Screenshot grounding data

--------------------

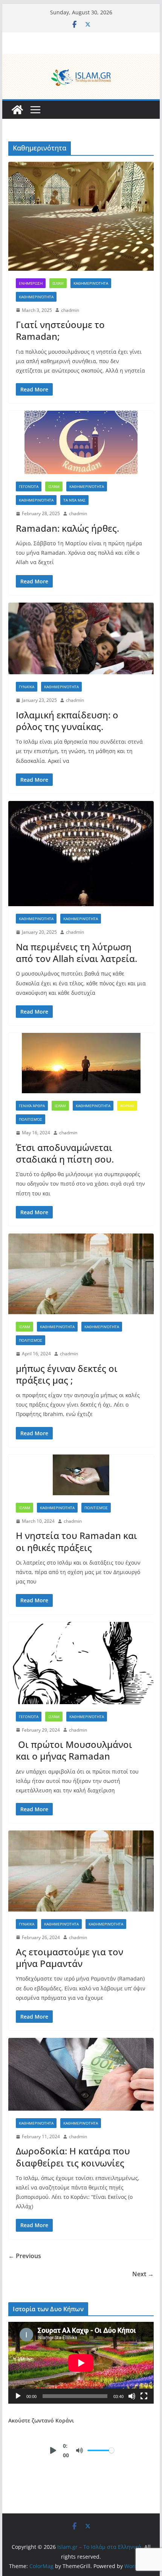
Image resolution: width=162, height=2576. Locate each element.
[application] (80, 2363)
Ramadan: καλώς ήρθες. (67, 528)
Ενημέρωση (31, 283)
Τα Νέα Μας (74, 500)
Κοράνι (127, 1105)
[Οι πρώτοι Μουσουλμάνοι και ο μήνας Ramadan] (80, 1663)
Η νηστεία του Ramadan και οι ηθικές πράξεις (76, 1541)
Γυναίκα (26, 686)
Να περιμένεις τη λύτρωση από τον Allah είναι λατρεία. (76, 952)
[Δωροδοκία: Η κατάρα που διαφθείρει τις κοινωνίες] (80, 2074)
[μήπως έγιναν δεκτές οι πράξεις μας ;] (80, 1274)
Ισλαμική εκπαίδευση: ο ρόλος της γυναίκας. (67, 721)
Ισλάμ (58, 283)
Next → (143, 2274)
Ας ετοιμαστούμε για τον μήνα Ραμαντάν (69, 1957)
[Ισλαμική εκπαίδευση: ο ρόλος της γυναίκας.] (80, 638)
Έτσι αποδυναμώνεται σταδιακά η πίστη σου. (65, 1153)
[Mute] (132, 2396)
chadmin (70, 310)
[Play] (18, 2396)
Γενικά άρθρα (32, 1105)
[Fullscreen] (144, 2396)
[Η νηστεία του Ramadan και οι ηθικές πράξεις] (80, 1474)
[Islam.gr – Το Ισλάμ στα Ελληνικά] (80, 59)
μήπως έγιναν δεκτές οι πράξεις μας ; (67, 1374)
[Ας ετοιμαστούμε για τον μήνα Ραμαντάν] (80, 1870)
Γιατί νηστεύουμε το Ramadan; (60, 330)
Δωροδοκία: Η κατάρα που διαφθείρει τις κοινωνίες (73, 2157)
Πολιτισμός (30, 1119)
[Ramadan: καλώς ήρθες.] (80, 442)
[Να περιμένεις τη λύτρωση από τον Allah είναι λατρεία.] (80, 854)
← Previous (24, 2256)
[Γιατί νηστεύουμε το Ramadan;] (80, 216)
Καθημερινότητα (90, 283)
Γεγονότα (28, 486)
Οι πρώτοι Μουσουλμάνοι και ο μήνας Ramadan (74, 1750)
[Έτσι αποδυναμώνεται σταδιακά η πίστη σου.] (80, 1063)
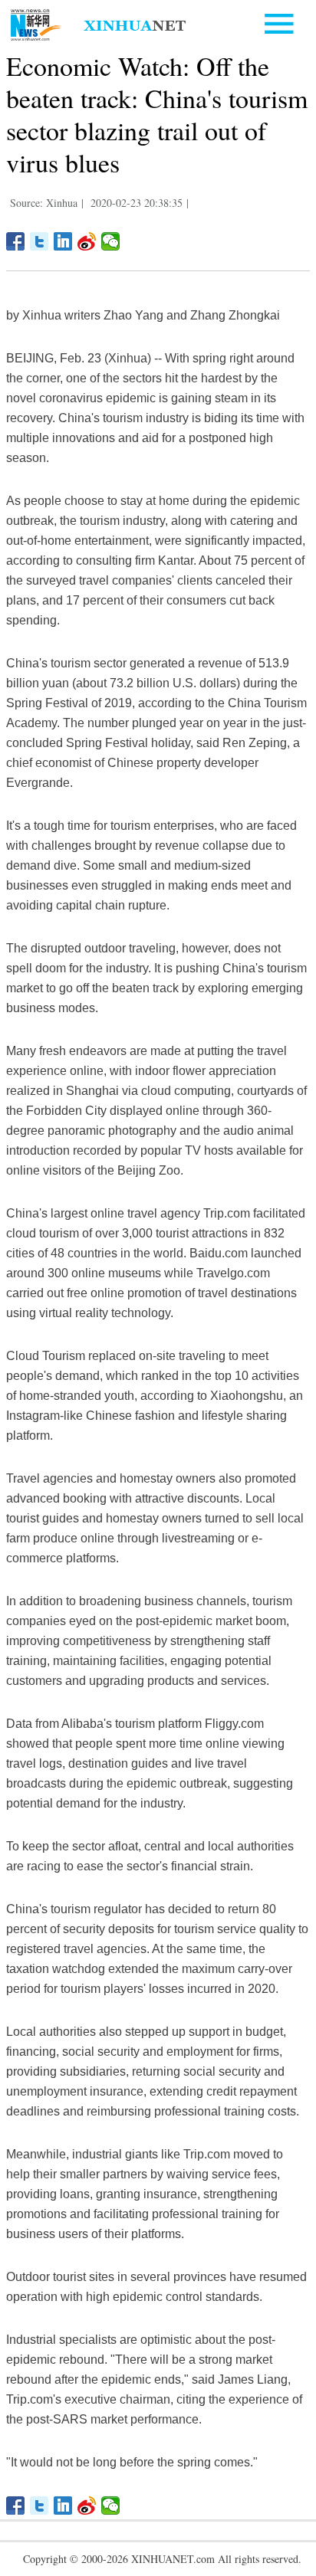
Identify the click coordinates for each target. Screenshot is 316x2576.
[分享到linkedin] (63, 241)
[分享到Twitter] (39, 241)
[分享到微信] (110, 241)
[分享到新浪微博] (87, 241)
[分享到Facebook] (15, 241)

--------------------

### WORK ITEM
Begin at the line above that has "Next → (143, 2274)" and stop after the line that has "[Ramadan: καλώς ήρθες.] (80, 442)", copying each line exactly and adding nothing else.

### TASK RESULT
Next → (143, 2274)
Ας ετοιμαστούμε για τον μήνα Ραμαντάν (69, 1957)
[Ισλαμική εκπαίδευση: ο ρόλος της γυναίκας.] (80, 638)
Έτσι αποδυναμώνεται σταδιακά η πίστη σου. (65, 1153)
[Mute] (132, 2396)
chadmin (70, 310)
[Play] (18, 2396)
Γενικά άρθρα (32, 1105)
[Fullscreen] (144, 2396)
[Η νηστεία του Ramadan και οι ηθικές πράξεις] (80, 1474)
[Islam.gr – Το Ισλάμ στα Ελληνικά] (80, 59)
μήπως έγιναν δεκτές οι πράξεις μας ; (67, 1374)
[Ας ετοιμαστούμε για τον μήνα Ραμαντάν] (80, 1870)
Γιατί νηστεύουμε το Ramadan; (60, 330)
Δωροδοκία: Η κατάρα που διαφθείρει τις κοινωνίες (73, 2157)
Πολιτισμός (30, 1119)
[Ramadan: καλώς ήρθες.] (80, 442)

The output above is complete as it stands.